Document segment:

Down syndrome impacts around 6,000 live births in the United States every year. There are three types of the disorder. Around 95 percent of affected individuals have the type called trisomy 21, and have an extra copy of chromosome 21. For children, DS is one of the primary causes of intellectual disability, and about half of those affected also have congenital heart defects. Researchers have now learned more about the mechanisms underlying the disorder. The findings, which focused on a gene that is expressed at higher than normal levels in the brains of DS-affected fetuses, have been reported in Current Biology.
The billions of neurons in our brain are connected at junctions called synapses. Neurons signal to one another over those junctions with molecules called neurotransmitters, and the connections between them can get stronger or weaker in a phenomenon called synaptic plasticity. It has been thought that synaptic plasticity is an essential part of learning and memory.
"There are two kinds of synaptic plasticity: long-term potentiation, which strengthens synapses and improves interaction between neurons, and long-term depression, which weakens synapses," said the leader of the research, Professor Jannic Boehm of Université de Montréal and a researcher at CHU Sainte-Justine.
"We already knew that synaptic plasticity is influenced by certain proteins," added the first author of the report, Anthony Dudilot. "For example, calcineurin is inhibited when long-term potentiation is induced, but it's activated when long-term depression begins. But the molecular mechanism underlying calcineurin regulation was less clear."

Work request: Write the next part of the Down syndrome research article, picking up after its final sentence. The data that follow are drawn from a separate source and are unrelated to the Down syndrome research article.

Stored data:
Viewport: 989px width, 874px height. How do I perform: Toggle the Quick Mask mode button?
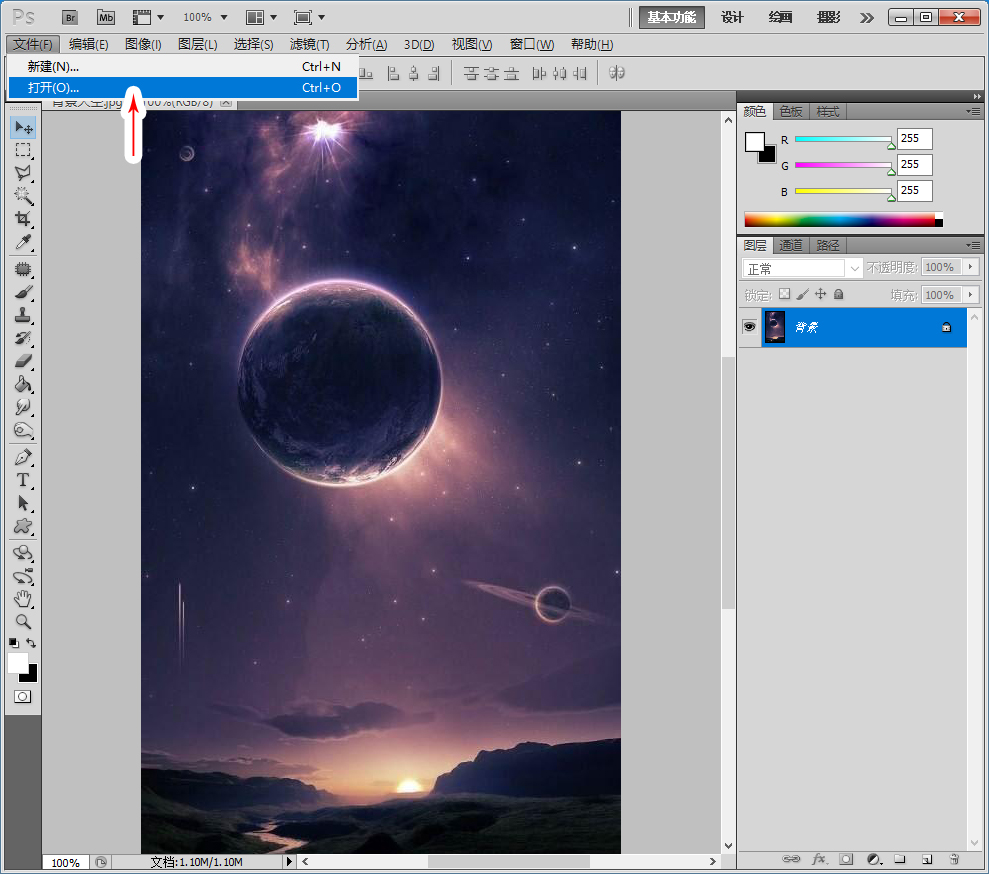click(x=23, y=696)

Result of the task:
The gene that is overexpressed in fetuses with Down syndrome is called RCAN1. The researchers learned that there are various molecular pathways influencing synaptic plasticity, some triggering potentiation (enhancing synaptic transmission), another depression (reducing synaptic transmission), and those are brought together by RCAN1. RCAN1 is acting as both an inhibitor and a facilitator, and is a kind of switch that works to control synaptic plasticity and therefore, learning and memory as well.
The RCAN1 gene may be influencing how Down syndrome is manifested. The researchers found that RCAN1 can also regulate the activity of calcineurin; it can both inhibit and facilitate calcineurin as well. RCAN1 is acting as an inhibitor or facilitator based on which site on the RCAN1 protein is phosphorylated; it's phosphorylated by an enzyme called glycogen synthase kinase 3 beta (GSK-3β).
"This is the first time that the molecular mechanism for calcineurin regulation in bidirectional synaptic plasticity has been determined," said Boehm. "This breakthrough explains how overexpression of the RCAN1 gene could cause intellectual disabilities in individuals with Down syndrome. It also opens up the possibility of developing innovative treatments for affected patients."